Wat gevraagd wordt:
Schrijf alle items hieronder ongewijzigd over, regel voor regel.

--------------------

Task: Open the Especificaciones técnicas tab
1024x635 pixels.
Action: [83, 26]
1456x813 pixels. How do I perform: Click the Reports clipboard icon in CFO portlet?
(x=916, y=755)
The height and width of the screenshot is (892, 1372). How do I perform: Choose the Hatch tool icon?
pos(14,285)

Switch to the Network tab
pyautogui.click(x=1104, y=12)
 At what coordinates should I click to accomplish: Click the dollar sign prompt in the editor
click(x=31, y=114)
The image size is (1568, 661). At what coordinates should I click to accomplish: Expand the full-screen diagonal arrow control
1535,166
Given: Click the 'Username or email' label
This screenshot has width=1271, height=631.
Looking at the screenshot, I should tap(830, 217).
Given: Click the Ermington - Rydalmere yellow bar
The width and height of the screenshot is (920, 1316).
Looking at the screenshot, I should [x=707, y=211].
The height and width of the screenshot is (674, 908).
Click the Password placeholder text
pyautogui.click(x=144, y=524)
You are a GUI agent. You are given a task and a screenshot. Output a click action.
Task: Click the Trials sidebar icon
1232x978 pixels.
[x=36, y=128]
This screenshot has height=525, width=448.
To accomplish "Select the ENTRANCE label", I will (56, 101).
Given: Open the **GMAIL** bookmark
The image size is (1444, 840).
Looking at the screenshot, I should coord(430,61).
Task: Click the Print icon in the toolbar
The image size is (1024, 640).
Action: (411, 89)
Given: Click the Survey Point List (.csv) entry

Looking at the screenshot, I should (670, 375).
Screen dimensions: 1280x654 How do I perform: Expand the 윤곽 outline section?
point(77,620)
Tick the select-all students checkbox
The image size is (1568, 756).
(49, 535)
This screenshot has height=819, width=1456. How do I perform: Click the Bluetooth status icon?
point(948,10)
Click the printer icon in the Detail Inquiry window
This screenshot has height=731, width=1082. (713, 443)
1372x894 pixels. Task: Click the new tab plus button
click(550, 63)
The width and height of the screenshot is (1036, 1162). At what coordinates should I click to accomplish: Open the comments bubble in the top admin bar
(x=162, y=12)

--------------------

Geschreven antwoord:
Task: Open the Especificaciones técnicas tab
1024x635 pixels.
Action: [83, 26]
1456x813 pixels. How do I perform: Click the Reports clipboard icon in CFO portlet?
(x=916, y=755)
The height and width of the screenshot is (892, 1372). How do I perform: Choose the Hatch tool icon?
pos(14,285)

Switch to the Network tab
pyautogui.click(x=1104, y=12)
 At what coordinates should I click to accomplish: Click the dollar sign prompt in the editor
click(x=31, y=114)
The image size is (1568, 661). At what coordinates should I click to accomplish: Expand the full-screen diagonal arrow control
1535,166
Given: Click the 'Username or email' label
This screenshot has width=1271, height=631.
Looking at the screenshot, I should tap(830, 217).
Given: Click the Ermington - Rydalmere yellow bar
The width and height of the screenshot is (920, 1316).
Looking at the screenshot, I should [x=707, y=211].
The height and width of the screenshot is (674, 908).
Click the Password placeholder text
pyautogui.click(x=144, y=524)
You are a GUI agent. You are given a task and a screenshot. Output a click action.
Task: Click the Trials sidebar icon
1232x978 pixels.
[x=36, y=128]
This screenshot has height=525, width=448.
To accomplish "Select the ENTRANCE label", I will (56, 101).
Given: Open the **GMAIL** bookmark
The image size is (1444, 840).
Looking at the screenshot, I should coord(430,61).
Task: Click the Print icon in the toolbar
The image size is (1024, 640).
Action: (411, 89)
Given: Click the Survey Point List (.csv) entry

Looking at the screenshot, I should (670, 375).
Screen dimensions: 1280x654 How do I perform: Expand the 윤곽 outline section?
point(77,620)
Tick the select-all students checkbox
The image size is (1568, 756).
(49, 535)
This screenshot has height=819, width=1456. How do I perform: Click the Bluetooth status icon?
point(948,10)
Click the printer icon in the Detail Inquiry window
This screenshot has height=731, width=1082. (713, 443)
1372x894 pixels. Task: Click the new tab plus button
click(550, 63)
The width and height of the screenshot is (1036, 1162). At what coordinates should I click to accomplish: Open the comments bubble in the top admin bar
(x=162, y=12)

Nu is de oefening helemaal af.